* Extract to read

────────────────────────────────────────

SUMMARY OF THE INVENTION

[0007] The present invention provides a pump having a pump assembly for pumping fluid. The pump assembly includes a fluid pressure changing mechanism in fluid communication with a valve plate which is in fluid communication with a port plate. A flapper is interposed between the valve plate and port plate and in sealing engagement with the valve plate and the port plate. A head having a head port is in sealed engagement with the port plate. In cooperation with the port plate and the valve plate, the flapper controls fluid flowing through the head port and to and from the fluid pressure changing mechanism. Rotation of the port plate and valve plate relative to the head reverses flow of the fluid through the head port.

────────────────────────────────────────

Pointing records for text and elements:
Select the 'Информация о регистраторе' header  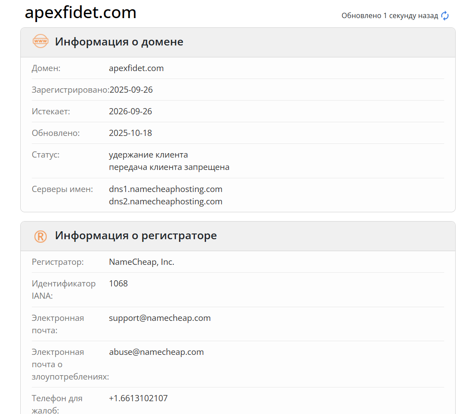tap(135, 236)
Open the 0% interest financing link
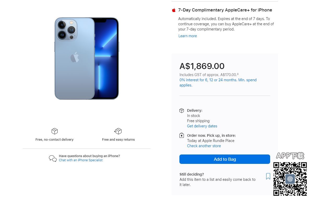The height and width of the screenshot is (198, 309). click(218, 80)
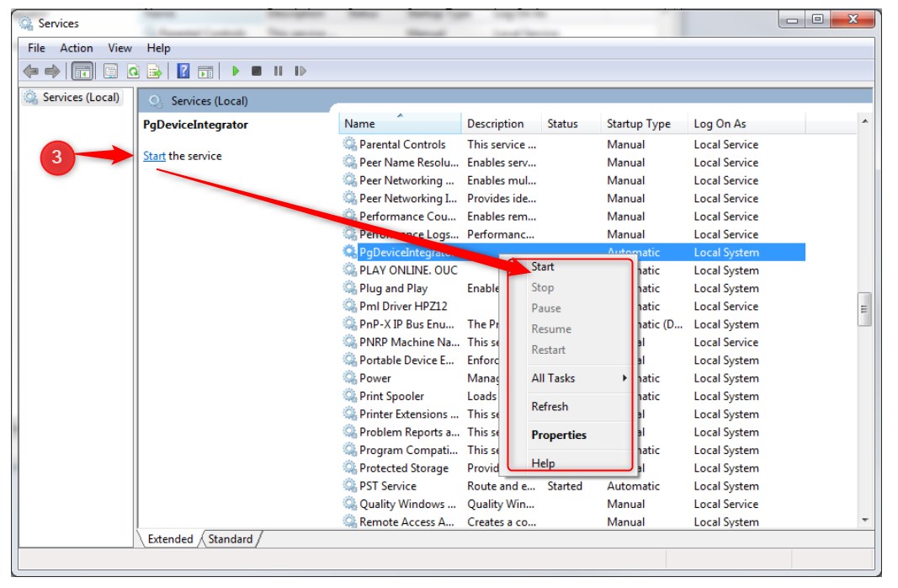Click the Back arrow in the toolbar
This screenshot has height=588, width=898.
(x=31, y=72)
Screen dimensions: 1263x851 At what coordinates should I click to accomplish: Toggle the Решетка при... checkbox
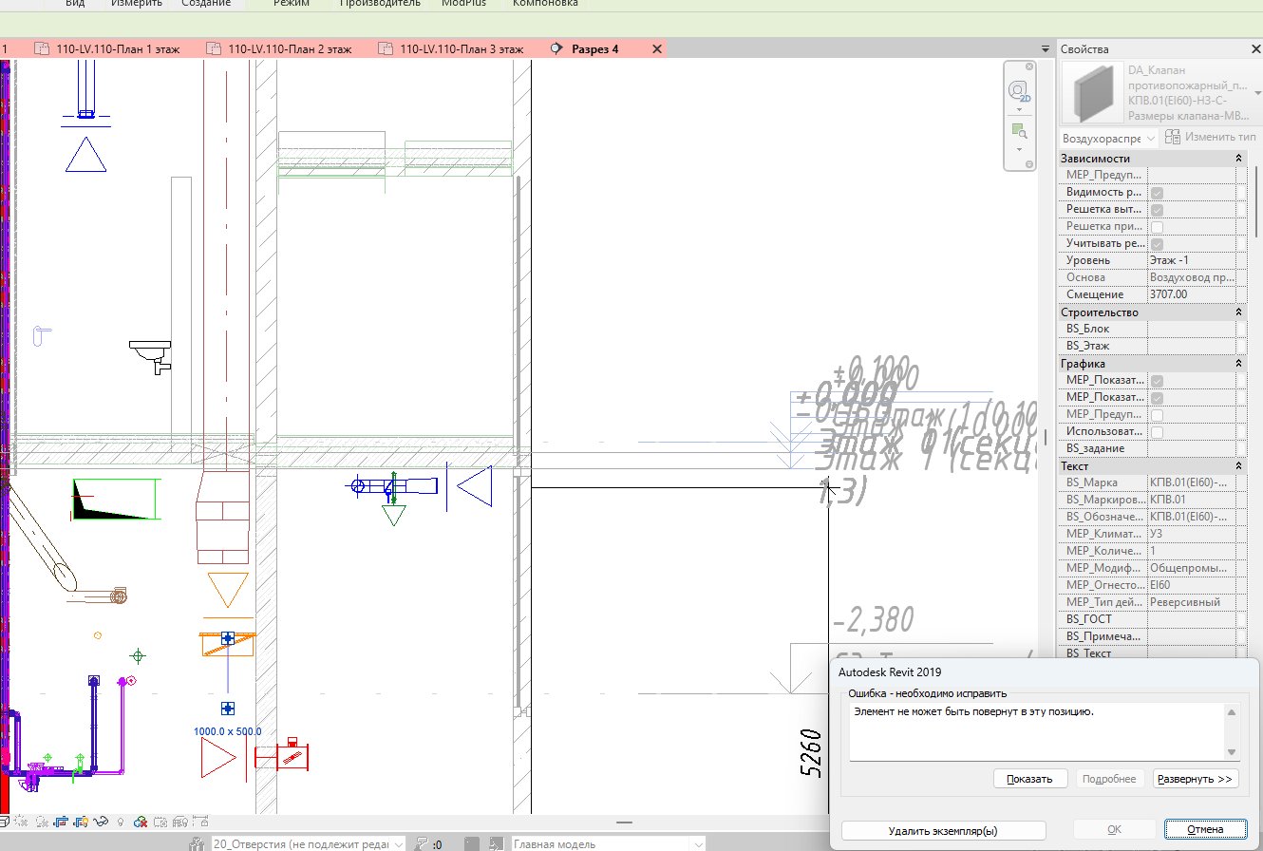pyautogui.click(x=1157, y=227)
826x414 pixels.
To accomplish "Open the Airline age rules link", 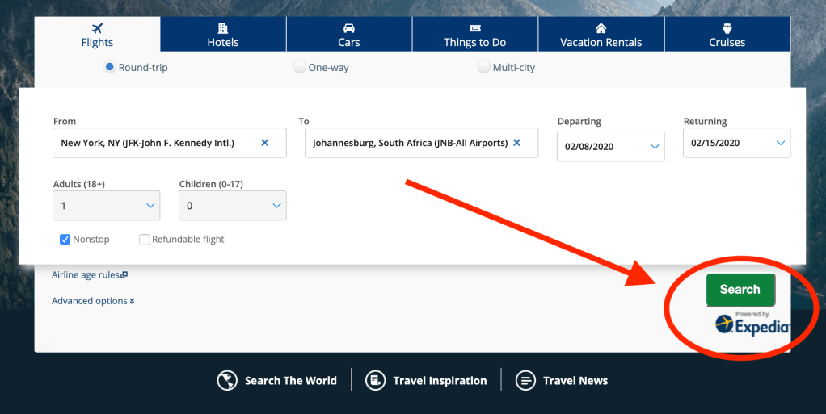I will click(x=89, y=275).
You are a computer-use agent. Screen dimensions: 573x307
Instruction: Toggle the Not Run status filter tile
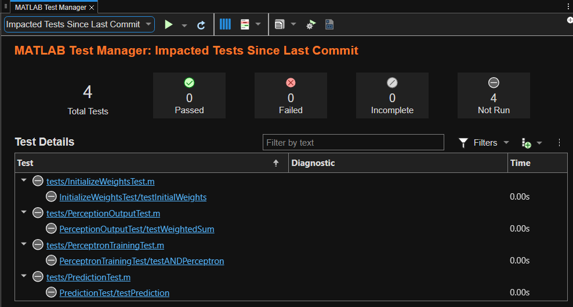tap(494, 96)
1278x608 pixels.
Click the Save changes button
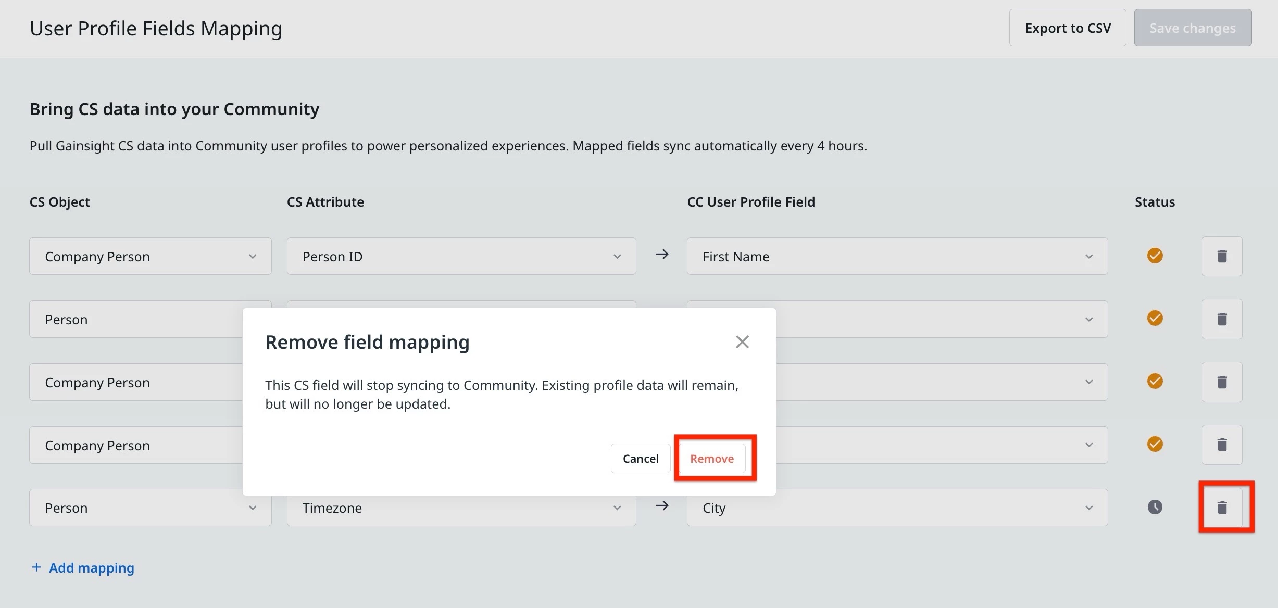click(x=1193, y=28)
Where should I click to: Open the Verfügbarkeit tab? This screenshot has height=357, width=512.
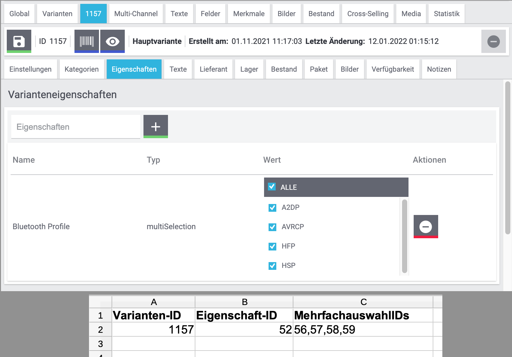point(392,69)
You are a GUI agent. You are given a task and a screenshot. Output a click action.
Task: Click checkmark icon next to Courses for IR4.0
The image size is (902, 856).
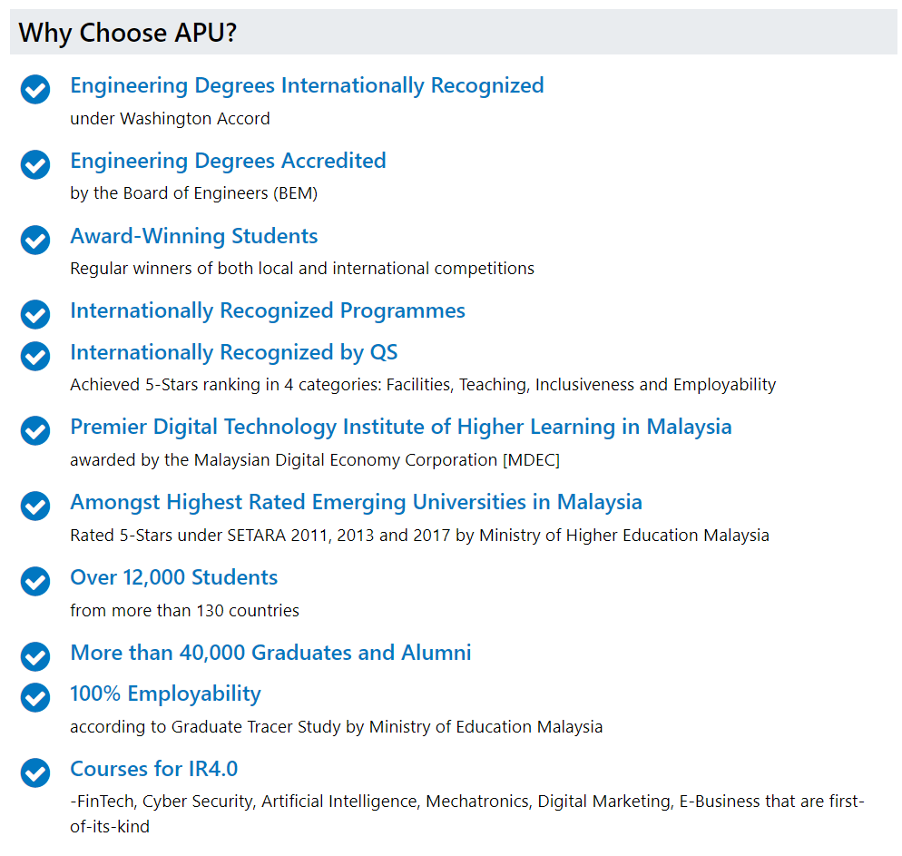click(x=35, y=772)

────────────────────────────────────────

* Problems to solve
1/ From the pump summary above, reproduce the passage starting at "[0007] The present" and ending at "the head port.".
2/ According to the pump summary above, what reverses the flow of fluid through the head port?

* Responses in order
1/
[0007] The present invention provides a pump having a pump assembly for pumping fluid. The pump assembly includes a fluid pressure changing mechanism in fluid communication with a valve plate which is in fluid communication with a port plate. A flapper is interposed between the valve plate and port plate and in sealing engagement with the valve plate and the port plate. A head having a head port is in sealed engagement with the port plate. In cooperation with the port plate and the valve plate, the flapper controls fluid flowing through the head port and to and from the fluid pressure changing mechanism. Rotation of the port plate and valve plate relative to the head reverses flow of the fluid through the head port.

2/ Rotation of the port plate and valve plate relative to the head reverses the flow of fluid through the head port.